Ironically, JJ seems like he would have been a good Larry Brown guy. Too late.

Friday, August 04, 2006


Watched the latest incarnation of Team USA beat the living crap out of Puerto Rico last night. With the exception of the first quarter, which was actually close, it wasn't much of a game. Just a long highlight montage of steals, dunks, threes and salutes (the latest celebration technique). Even without Kobe Bryant (knee) and Amare Stoudemire (knees) this wasn't any kind of contest.

PR opened strong enough, behind point guard Carlos Arroyo. They stayed even with the the American starters (LeBron, Carmelo, Wade, Bosh and Chris Paul) for the first quarter, pulling ahead by four early in the second. Then came the inevitable run. A 31-2 run, no less, fueled by the guys off the bench—Brad Miller, Kirk Hinrich, Joe Johnson, Dwight Howard.

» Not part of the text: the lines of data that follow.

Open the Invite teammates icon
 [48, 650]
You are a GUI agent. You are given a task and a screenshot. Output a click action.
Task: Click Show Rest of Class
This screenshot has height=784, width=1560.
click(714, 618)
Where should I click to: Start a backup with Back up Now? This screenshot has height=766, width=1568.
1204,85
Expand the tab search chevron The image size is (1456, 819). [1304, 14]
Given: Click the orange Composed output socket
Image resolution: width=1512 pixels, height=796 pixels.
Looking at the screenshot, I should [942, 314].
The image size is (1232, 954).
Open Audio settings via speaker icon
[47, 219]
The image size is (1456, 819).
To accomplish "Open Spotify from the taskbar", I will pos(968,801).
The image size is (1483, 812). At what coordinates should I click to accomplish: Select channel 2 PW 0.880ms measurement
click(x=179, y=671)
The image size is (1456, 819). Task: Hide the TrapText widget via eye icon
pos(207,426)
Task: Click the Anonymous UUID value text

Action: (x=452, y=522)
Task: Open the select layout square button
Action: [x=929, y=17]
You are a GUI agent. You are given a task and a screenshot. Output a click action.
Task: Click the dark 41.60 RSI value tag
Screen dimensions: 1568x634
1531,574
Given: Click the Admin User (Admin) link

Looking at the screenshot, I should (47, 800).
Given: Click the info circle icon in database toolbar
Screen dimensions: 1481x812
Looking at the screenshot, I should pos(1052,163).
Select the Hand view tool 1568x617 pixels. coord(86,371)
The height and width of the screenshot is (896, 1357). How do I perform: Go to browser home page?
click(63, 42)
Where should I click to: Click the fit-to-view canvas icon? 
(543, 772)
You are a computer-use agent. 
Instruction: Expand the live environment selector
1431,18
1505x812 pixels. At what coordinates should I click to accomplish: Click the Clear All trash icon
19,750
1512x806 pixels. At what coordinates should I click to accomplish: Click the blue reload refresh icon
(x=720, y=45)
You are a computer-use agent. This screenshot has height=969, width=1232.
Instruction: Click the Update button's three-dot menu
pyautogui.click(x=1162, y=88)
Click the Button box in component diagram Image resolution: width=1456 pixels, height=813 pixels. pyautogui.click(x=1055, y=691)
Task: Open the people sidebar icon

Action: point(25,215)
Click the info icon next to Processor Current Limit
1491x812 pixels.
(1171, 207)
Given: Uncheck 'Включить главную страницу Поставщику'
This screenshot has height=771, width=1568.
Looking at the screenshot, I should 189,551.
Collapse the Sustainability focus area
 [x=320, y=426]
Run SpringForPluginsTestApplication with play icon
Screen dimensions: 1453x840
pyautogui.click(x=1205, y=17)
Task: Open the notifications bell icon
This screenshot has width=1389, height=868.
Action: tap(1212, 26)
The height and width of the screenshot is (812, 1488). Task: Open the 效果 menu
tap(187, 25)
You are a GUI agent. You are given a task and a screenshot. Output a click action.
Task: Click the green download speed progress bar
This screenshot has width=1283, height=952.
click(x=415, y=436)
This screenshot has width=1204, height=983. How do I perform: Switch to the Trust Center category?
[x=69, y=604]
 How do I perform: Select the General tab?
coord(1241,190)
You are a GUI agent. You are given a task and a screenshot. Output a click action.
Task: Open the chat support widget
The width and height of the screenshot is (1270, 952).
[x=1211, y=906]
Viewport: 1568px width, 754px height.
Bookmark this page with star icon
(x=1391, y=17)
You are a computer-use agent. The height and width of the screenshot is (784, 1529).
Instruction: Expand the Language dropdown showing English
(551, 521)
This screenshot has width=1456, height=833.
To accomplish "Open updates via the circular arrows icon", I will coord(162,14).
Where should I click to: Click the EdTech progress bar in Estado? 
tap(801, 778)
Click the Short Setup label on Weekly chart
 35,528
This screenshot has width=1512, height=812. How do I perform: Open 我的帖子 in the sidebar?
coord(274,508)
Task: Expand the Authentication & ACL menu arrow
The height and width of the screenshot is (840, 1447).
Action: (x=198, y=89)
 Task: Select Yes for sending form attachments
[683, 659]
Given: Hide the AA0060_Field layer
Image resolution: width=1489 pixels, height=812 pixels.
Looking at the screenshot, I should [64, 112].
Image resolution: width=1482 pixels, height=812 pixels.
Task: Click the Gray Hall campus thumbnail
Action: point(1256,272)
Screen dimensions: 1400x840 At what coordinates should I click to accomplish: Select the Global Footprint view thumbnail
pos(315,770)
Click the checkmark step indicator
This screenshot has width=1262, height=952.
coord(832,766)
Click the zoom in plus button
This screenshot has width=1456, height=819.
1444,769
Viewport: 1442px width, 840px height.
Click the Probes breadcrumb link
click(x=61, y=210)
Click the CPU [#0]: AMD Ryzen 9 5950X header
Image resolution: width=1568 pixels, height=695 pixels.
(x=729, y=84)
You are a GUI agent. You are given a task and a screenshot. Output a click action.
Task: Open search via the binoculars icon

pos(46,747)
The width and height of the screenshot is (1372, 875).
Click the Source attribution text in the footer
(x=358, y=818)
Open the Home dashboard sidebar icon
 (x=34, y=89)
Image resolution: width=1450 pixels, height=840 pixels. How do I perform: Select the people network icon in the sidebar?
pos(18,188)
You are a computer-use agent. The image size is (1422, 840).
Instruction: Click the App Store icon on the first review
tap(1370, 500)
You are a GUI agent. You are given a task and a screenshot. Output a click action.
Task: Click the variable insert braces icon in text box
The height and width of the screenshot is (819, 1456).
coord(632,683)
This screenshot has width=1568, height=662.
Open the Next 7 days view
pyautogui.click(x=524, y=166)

By the time the run was over, so was the game.

The biggest danger for Team USA now seems to be overconfidence. It's hard to stay focused while on either end of a blowout, but it's important that they keep playing the way they should instead of transforming into a swaggering, obnoxious bunch like the World Championship team of '94. Given the roster—and the presence of Coach K—it's unlikely that would happen, but you never know. Then again, if that's the only concern, things are looking pretty good.